## Document segment
Chapter 10. Yeddo Spruce Bonsai From Cuttings

Jitaro Nagao

How to make and care for the cuttings; how to dwarf and train the trees in ordinary bonsai style or in clasping-stone style

Yeddo spruce (Picea jezoensis) is a good example to show the technique by which bonsai may be made from cuttings, improved year after year, and kept in very dwarfed form within the limited space of the container.

A few of Mr. Nagao's Yeddo spruce bonsai on growing shelf

Raising Yeddo spruce bonsai from cuttings is very popular, for two reasons. First, Yeddo spruce is a most suitable conifer for bonsai: it is very lovely and pleasing, particularly in the light green color of the new growth! It is easy to raise from cuttings and easy for the novice to train. Second, the naturally dwarfed old Yeddo spruces from their native habitats have become very scarce in Hokkaido. Whenever particular species are taken from the wild (a pity) they soon become scarce. People do not understand! My father is said to be the first man who tried to raise Yeddo spruce from cuttings; if I remember rightly, he first tried it in 1913. At that time he was much interested in the Ishitsuki style of bonsai, or growing the plant clasping a stone. He made cuttings of Yeddo spruce and they were rooted the second year. After growing them two years more, he then trained them as clasping-stone bonsai The result was very satisfactory; hance clasping-stone-style Yeddo spruce has become very popular among novices and experts alike.

Yeddo spruce cuttings in propagating bed

Cuttings

A good container for rooting the cuttings is a shallow wooden box 1 by 2 feet or so, with some holes in the bottom, or a shallow pot. A little sphagnum moss is spread on the bottom; then the box or pot is filled with sharp, fine sand.

## The task
Write out the part of the Yeddo spruce chapter that opens with the words containing "Yeddo spruce cuttings" and closes with "sharp, fine sand.". The material after the Yeddo spruce chapter is not needed here.

(Element and text position data)
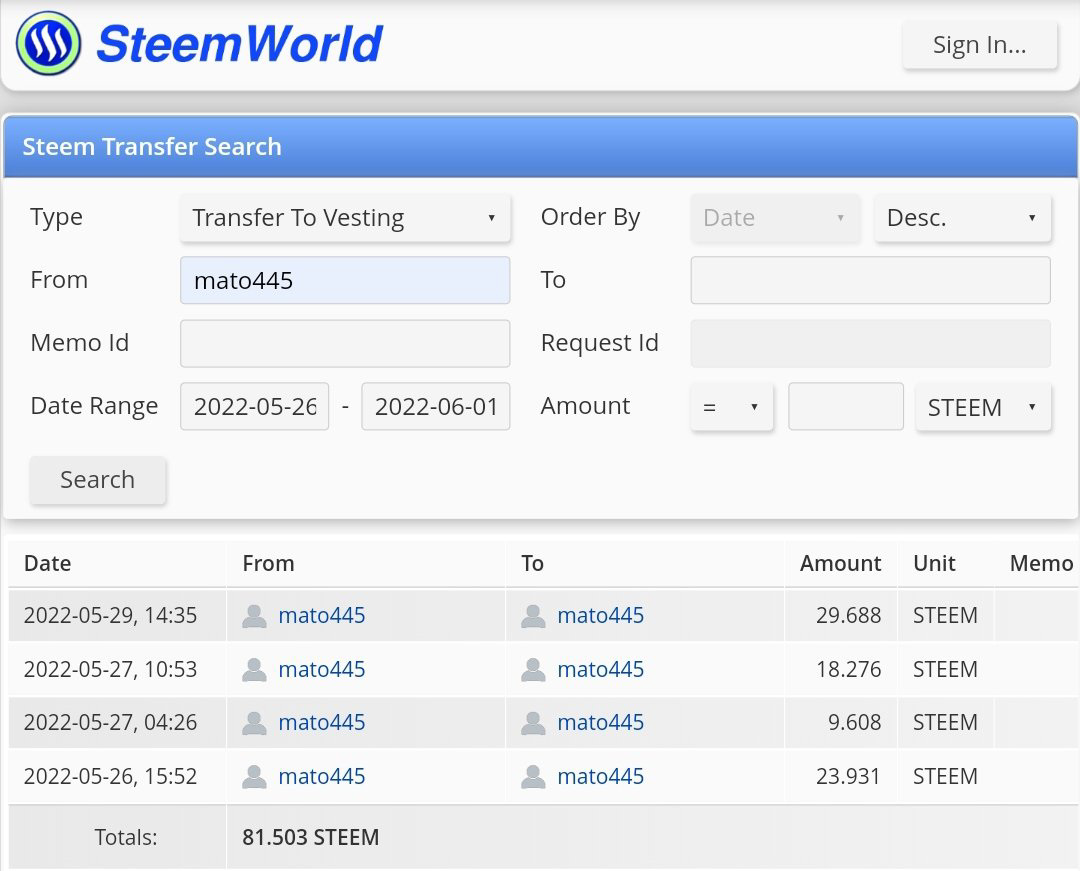Focus the From field containing mato445
The image size is (1080, 871).
[345, 280]
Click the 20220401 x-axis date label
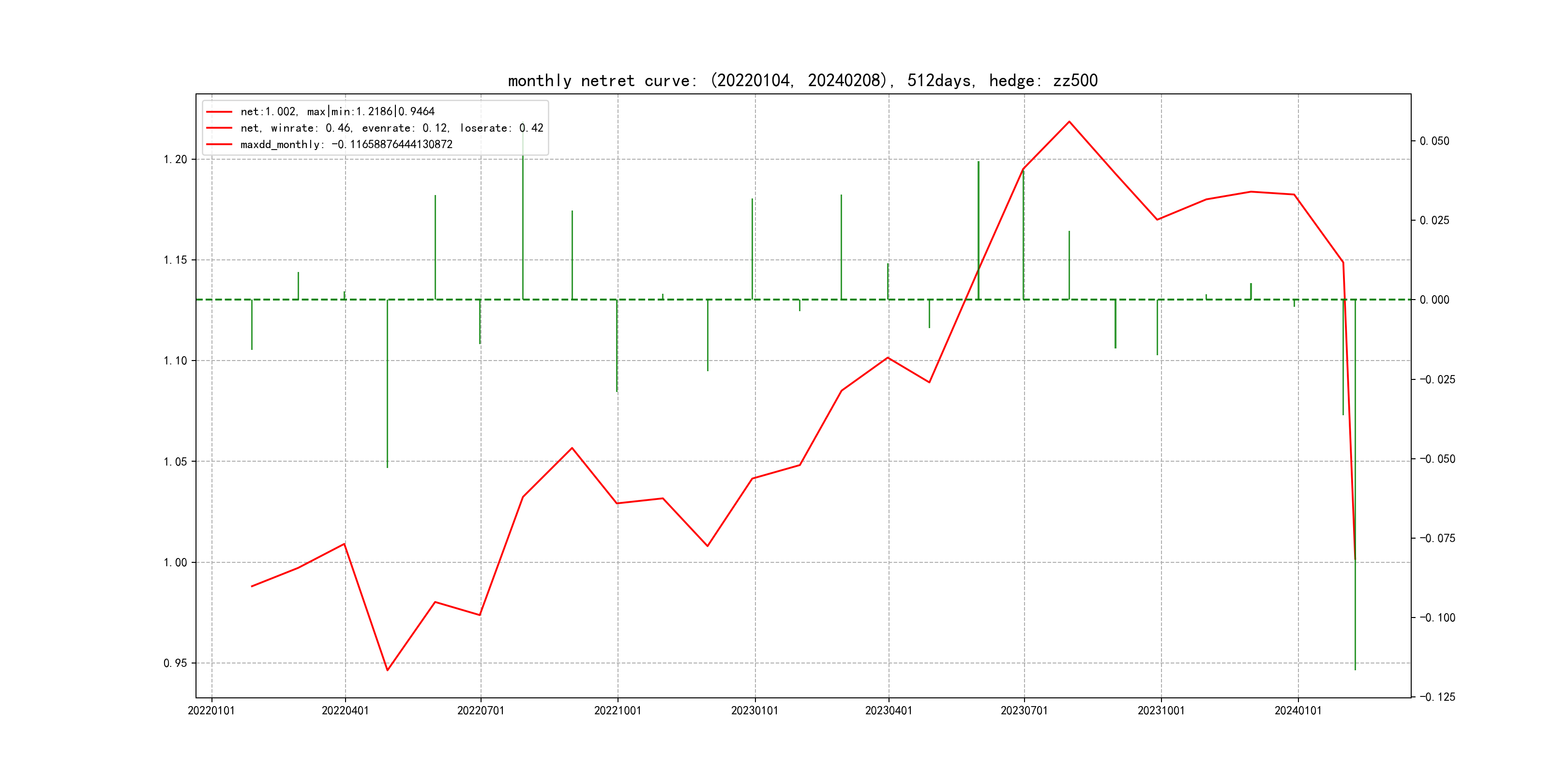This screenshot has width=1568, height=784. (x=345, y=710)
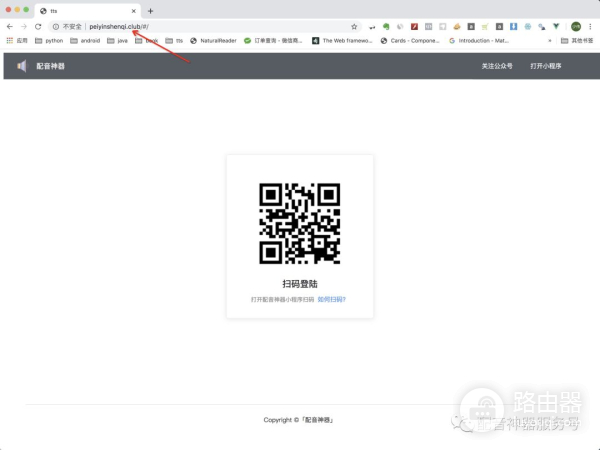The image size is (600, 450).
Task: Open the Evernote elephant extension
Action: pyautogui.click(x=386, y=26)
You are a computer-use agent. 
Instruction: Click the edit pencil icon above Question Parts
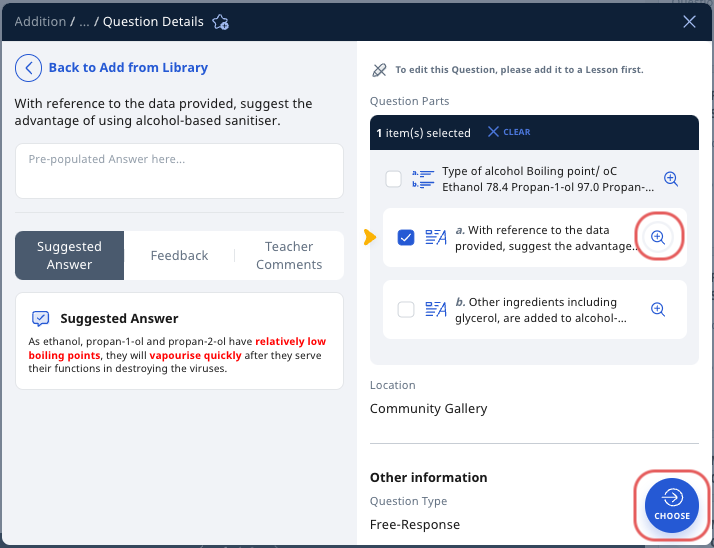pos(379,70)
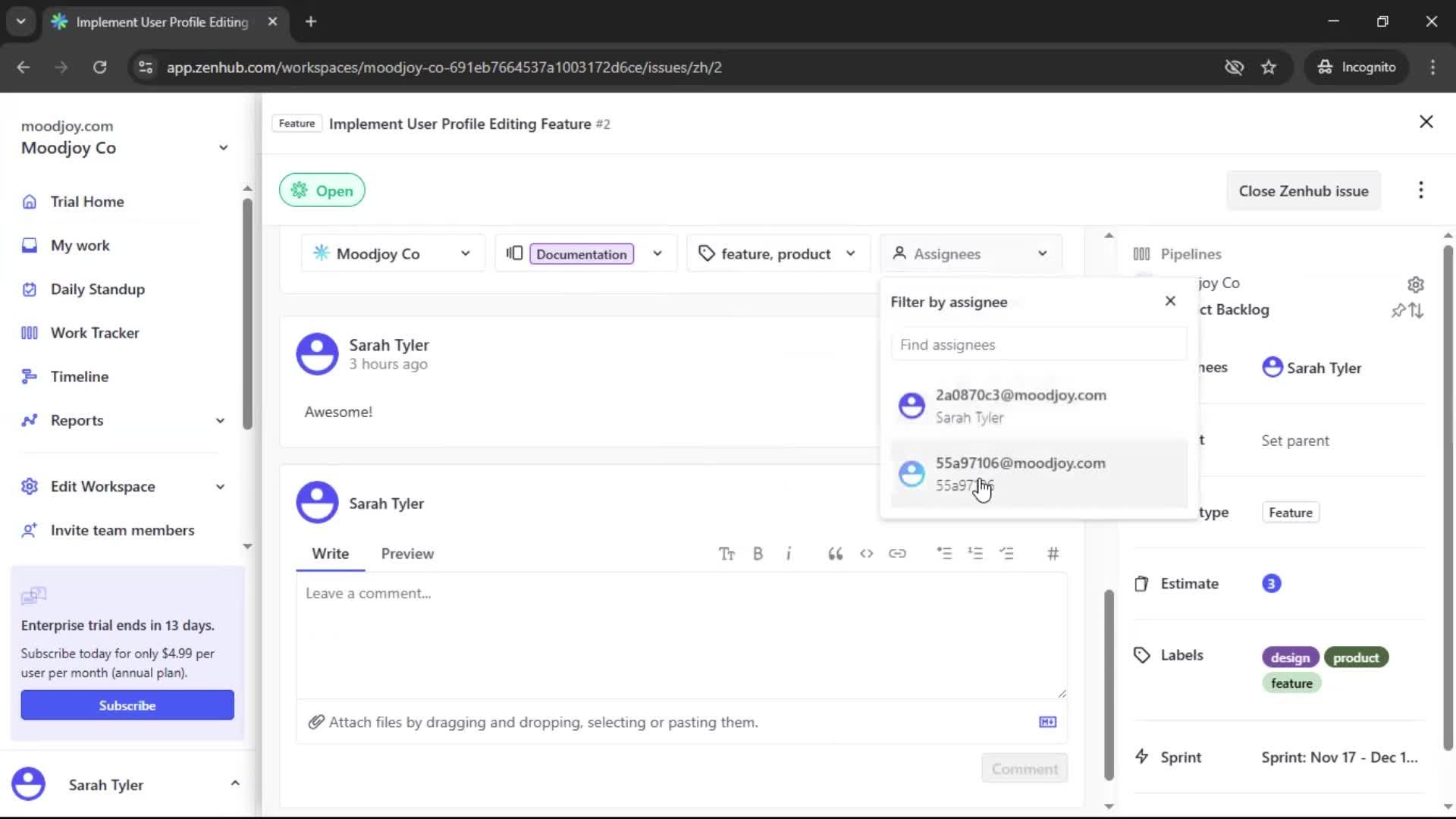This screenshot has height=819, width=1456.
Task: Expand the Assignees filter dropdown
Action: click(1042, 253)
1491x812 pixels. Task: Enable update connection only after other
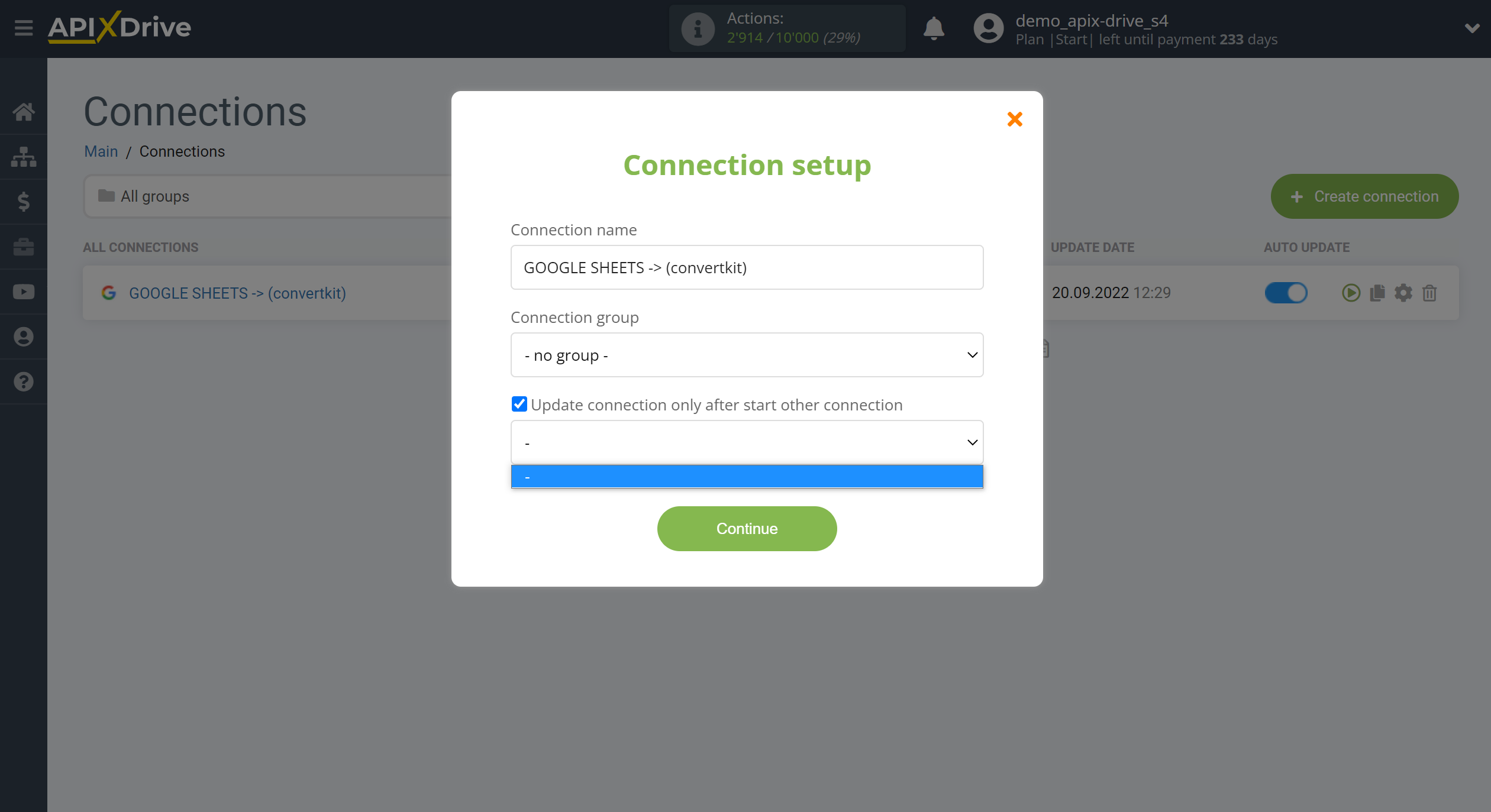pyautogui.click(x=519, y=404)
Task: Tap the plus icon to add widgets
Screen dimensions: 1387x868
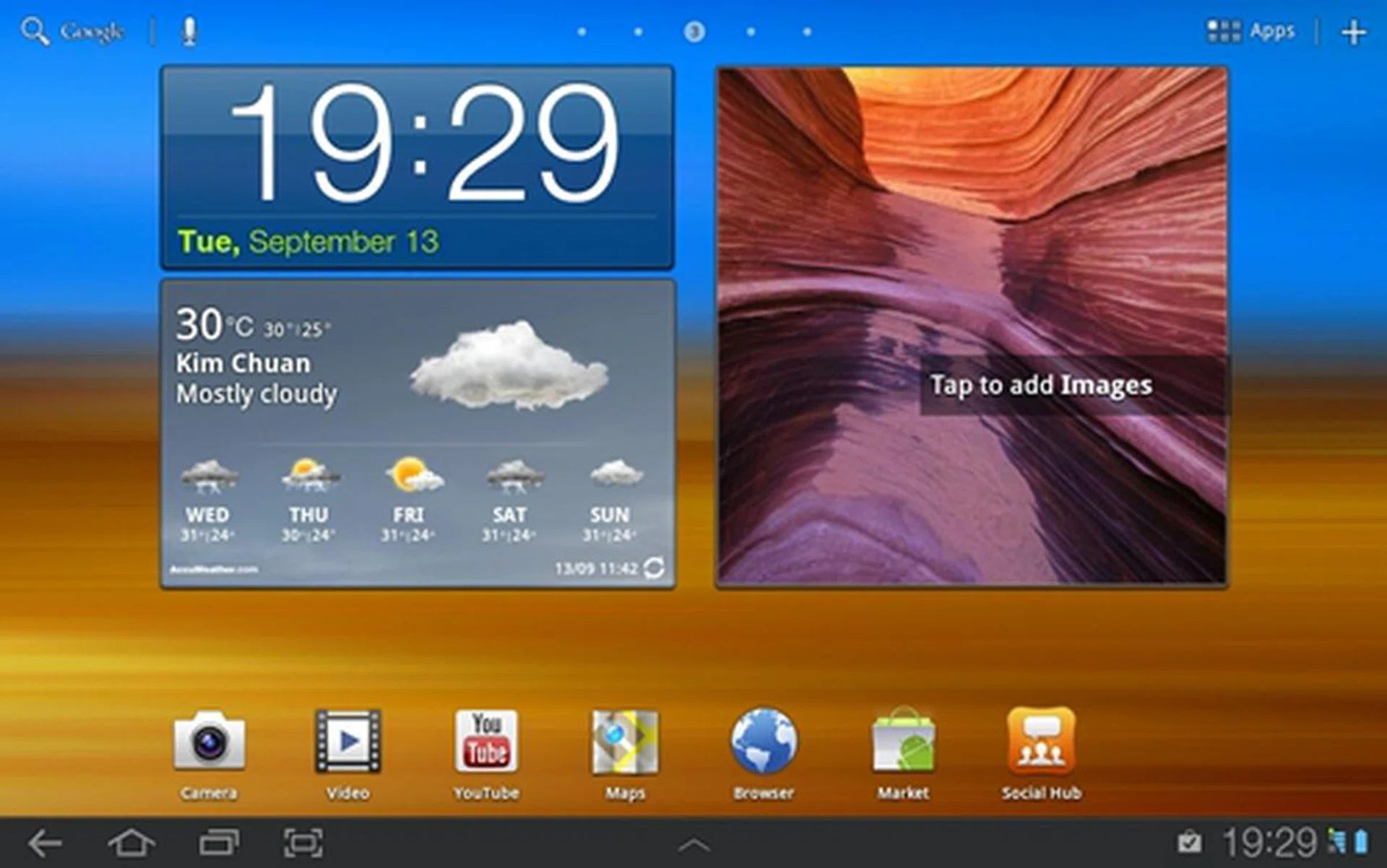Action: coord(1353,32)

## Answer in full
Yeddo spruce cuttings in propagating bed

Cuttings

A good container for rooting the cuttings is a shallow wooden box 1 by 2 feet or so, with some holes in the bottom, or a shallow pot. A little sphagnum moss is spread on the bottom; then the box or pot is filled with sharp, fine sand.